Project 3: Mini-ELF disassembler

This project is based on a project originally written by Dr. Michael Kirkpatrick.

This project serves as an expansion of the Mini-ELF utility from the first and second projects, and the goal is to reinforce assembly code concepts and the standard components of executable files.

In this project, you will implement the "fetch" cycle of a von Neumann architecture by reading machine code instructions from memory and populating a C struct with the decoded instruction details. You will also write a disassembly routine to output the machine code as human-readable assembly code. Finally, for full credit you will also output some details about the data segments of an executable file.

For generic project instructions, refer to the project guide.

Here is the path to the starter tarball file on stu:


The project distribution contains a compiled solution to projects 1 and 2. As for project 2, we recommend using your solutions instead if they are complete, but again I recommend testing without them before you submit just to make sure that you haven't made any incorrect assumptions that were not exposed by the P2 test suite.

Y86 decoding

The first step of the standard von Neumann process involves fetching the bytes of an instruction from memory and decoding the instruction. In this project, you will implement this step for the Y86 architecture.

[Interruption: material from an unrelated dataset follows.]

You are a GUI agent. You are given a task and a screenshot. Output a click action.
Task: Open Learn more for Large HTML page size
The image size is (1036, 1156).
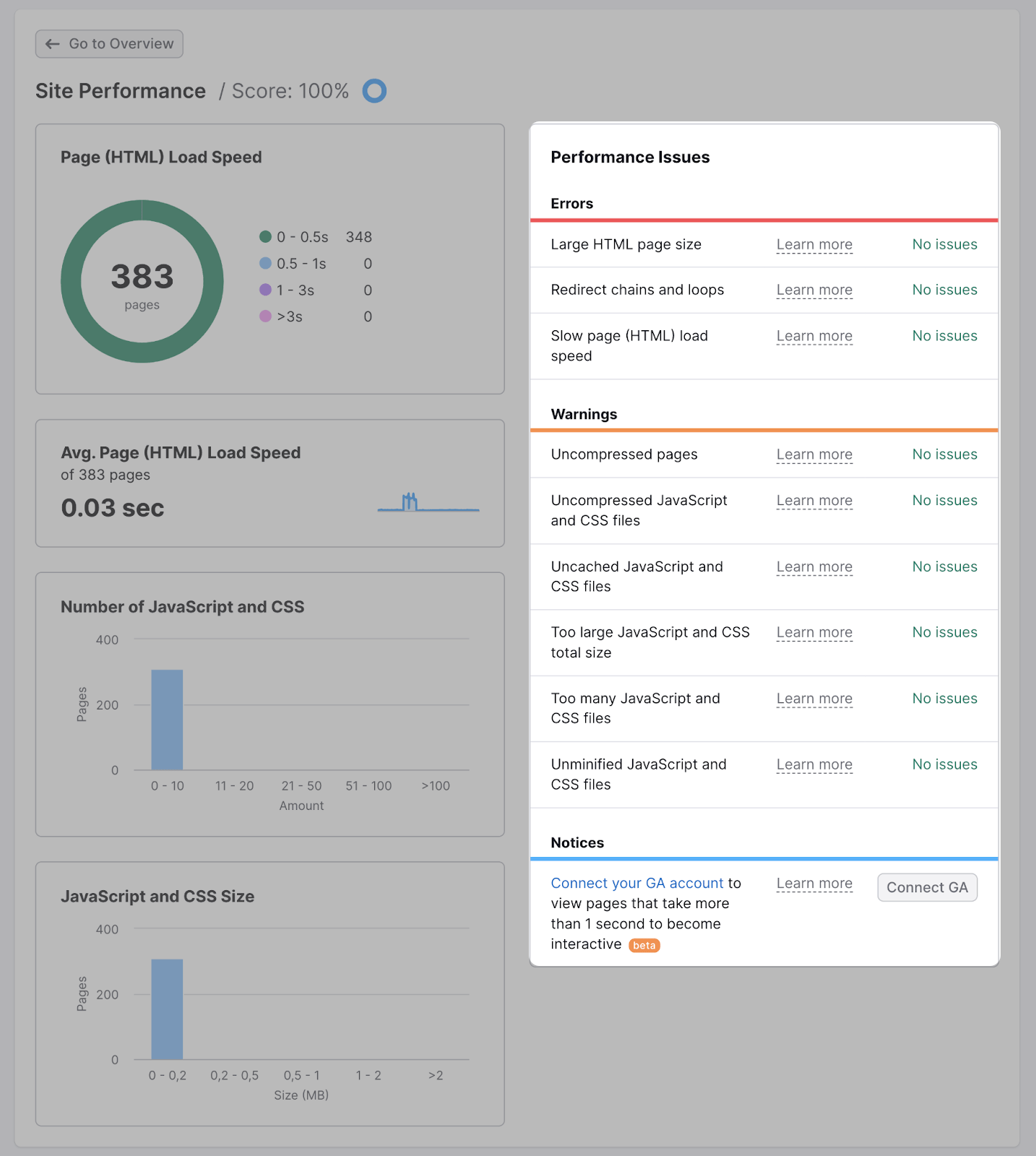[814, 245]
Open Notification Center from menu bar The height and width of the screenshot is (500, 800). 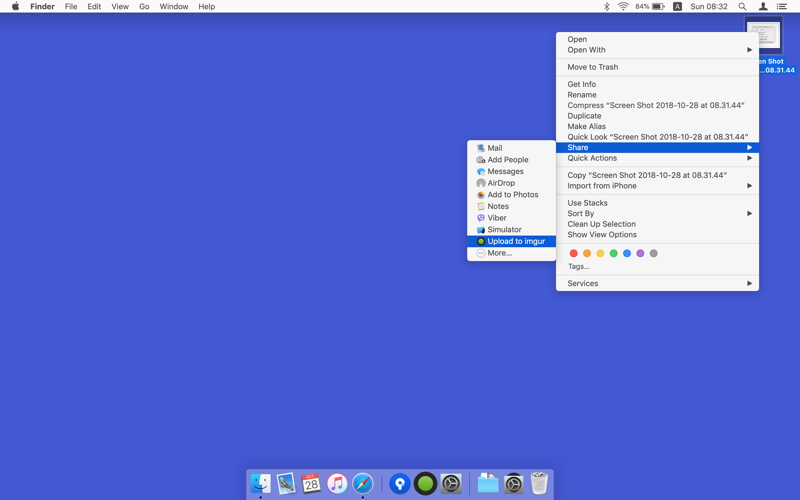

The unit requirements will require you to write a routine to decode an individual instruction. To do this, you will examine the first byte of the instruction to determine what kind of instruction it is (we recommend using a switch statement for this). Depending on the instruction type, you may then need to read additional bytes to determine things like register numbers, immediate values, or memory addresses.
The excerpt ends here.